City council approved raises for non-union employees and additional police and fire jobs, all part of the 2019 budget review that Kettering leaders presented.
Council members approved an ordinance designed to adjust wages for non-union employees to match raises for union workers previously negotiated. The city will give a 2.5 percent raise for non-union employees, who received a 2 percent raise in 2018.
“This particular ordinance will implement a 2.5 percent non-union wage increase for our full-time employees as well as for our regular part-time employees,” City Manager Mark Schwieterman said. “This ordinance is essentially the personnel ordinance for the calendar year 2019. It will be effective the first pay period in 2019.”
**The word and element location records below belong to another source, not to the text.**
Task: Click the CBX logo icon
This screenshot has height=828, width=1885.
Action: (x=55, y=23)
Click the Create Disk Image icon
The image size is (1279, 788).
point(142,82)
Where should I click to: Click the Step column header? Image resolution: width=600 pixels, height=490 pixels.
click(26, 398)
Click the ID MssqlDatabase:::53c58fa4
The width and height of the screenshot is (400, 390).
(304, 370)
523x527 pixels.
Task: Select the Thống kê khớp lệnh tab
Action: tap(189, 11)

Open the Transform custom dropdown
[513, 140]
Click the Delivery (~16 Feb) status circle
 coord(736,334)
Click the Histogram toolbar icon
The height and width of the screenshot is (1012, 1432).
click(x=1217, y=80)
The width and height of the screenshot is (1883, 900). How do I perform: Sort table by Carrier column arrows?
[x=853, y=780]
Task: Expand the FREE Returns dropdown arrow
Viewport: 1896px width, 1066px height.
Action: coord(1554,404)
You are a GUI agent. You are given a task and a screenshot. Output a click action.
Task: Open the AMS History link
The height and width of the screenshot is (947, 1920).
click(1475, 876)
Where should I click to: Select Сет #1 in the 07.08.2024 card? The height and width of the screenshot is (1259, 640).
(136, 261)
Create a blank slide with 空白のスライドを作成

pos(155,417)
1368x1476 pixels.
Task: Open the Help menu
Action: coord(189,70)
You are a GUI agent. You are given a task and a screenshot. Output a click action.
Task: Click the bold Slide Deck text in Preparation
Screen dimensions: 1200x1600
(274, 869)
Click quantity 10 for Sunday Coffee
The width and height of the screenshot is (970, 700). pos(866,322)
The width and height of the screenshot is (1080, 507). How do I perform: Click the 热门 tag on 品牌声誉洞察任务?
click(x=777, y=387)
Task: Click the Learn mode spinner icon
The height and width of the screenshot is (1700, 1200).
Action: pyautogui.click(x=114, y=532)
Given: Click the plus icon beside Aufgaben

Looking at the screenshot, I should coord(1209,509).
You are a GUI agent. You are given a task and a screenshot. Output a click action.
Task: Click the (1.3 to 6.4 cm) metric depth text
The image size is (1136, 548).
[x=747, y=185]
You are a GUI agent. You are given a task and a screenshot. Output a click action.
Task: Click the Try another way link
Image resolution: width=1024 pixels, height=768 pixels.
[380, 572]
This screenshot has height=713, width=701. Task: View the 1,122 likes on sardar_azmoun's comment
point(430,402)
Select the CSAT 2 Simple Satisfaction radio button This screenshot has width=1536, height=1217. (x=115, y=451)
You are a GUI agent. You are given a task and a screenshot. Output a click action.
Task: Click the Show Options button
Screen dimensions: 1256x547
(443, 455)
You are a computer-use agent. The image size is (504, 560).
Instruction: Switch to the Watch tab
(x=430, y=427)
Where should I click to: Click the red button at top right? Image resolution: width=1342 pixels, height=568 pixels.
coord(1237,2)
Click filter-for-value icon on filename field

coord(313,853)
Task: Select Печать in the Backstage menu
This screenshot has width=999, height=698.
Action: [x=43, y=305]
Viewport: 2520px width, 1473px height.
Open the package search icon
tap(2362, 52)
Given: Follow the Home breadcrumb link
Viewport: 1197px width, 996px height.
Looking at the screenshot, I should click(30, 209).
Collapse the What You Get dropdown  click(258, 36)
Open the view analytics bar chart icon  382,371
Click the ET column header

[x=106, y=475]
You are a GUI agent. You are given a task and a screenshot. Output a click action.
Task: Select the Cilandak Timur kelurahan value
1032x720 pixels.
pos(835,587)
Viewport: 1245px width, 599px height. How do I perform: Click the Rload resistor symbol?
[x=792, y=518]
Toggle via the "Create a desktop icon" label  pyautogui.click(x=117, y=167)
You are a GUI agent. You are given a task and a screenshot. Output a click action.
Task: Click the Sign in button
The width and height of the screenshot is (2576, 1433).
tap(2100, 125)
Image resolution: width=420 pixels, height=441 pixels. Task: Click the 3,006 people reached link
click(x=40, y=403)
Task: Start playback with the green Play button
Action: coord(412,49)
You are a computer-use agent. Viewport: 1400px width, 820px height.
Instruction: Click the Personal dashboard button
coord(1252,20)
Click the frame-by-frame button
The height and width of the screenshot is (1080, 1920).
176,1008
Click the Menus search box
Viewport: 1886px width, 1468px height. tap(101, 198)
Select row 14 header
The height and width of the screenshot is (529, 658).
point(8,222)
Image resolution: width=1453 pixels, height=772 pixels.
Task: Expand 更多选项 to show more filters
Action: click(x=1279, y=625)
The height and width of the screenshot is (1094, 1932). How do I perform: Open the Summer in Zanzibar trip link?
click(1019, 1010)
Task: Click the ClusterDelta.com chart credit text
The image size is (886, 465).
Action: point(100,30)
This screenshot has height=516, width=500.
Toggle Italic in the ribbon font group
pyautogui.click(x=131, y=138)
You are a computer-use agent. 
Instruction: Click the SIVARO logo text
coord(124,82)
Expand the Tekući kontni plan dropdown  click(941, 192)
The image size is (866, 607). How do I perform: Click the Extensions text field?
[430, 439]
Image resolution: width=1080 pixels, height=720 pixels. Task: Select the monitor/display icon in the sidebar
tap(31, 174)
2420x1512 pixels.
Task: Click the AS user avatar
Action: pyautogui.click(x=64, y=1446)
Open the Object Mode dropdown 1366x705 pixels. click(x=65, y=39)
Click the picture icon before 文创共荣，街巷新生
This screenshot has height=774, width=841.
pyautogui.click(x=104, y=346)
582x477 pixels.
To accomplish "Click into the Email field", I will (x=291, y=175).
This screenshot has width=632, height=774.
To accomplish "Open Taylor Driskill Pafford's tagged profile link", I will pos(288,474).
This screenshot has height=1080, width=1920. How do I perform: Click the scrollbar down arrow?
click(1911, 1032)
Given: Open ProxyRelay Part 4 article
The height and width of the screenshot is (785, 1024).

The raises will cost the city approximately $94,000 for non-union employees, according to Schwieterman. Union raises would cost about $250,000 total, using figures provided by Schwieterman.
According the city’s human resources department, the city employs about 400 regular full-time employees, 100 regular part-time employees, 30 part-time firefighters and more than 500 seasonal employees.
With approval of the pay ordinance, the city will increase the number of police officers to supply the Kettering school district with resource officers.
“This coincides with increasing our budget for patrol officers from 63 to 65 as we anticipate entering into an agreement with the Kettering school district for school resource officers for the school year beginning in August of 2019,” Schwieterman said. “The schools will be reimbursing the city for those employees at 70 percent of the calendar year.”
The city will also add five firefighter positions and one fire captain position.
In the Parks, Recreation and Cultural Arts Department, the city has added a recreation superintendent’s position, which was removed more than a decade ago. It will also add a full-time ice facility coordinator and part-time business technician position.
The superintendent’s position is expected to have a pay range of $77,770 to $108,014, depending on experience and qualifications.
“Numerous title changes have also been made throughout the Parks and Rec organizational chart to bring those titles in and be more consistent with the rest of the city’s titles for positions,” Schwieterman said.
Council also received an overall summary of the city’s budget for 2019.
“The overall summary of the budget is that our general fund operating revenues cover our operating expenditures,” Schwieterman said. “Which means we do have a budgeted 2019 operating margin of approximately $1.6 million.”
City officials say that income tax revenue represents a majority of the general fund revenue and budgeted $50.5 million for 2019.
“Our property tax revenue is about 11 percent of general fund revenue, and we are projecting an 8 percent increase in 2018,” Schwieterman said. “This comes from Montgomery County assessing or re-evaluating properties every 3 years.”
The county’s 2017 assessment showed an increase of approximately 8 percent in property values. The projections for growth in property tax revenue in 2019 is flat compared to 2018, according to Schwieterman.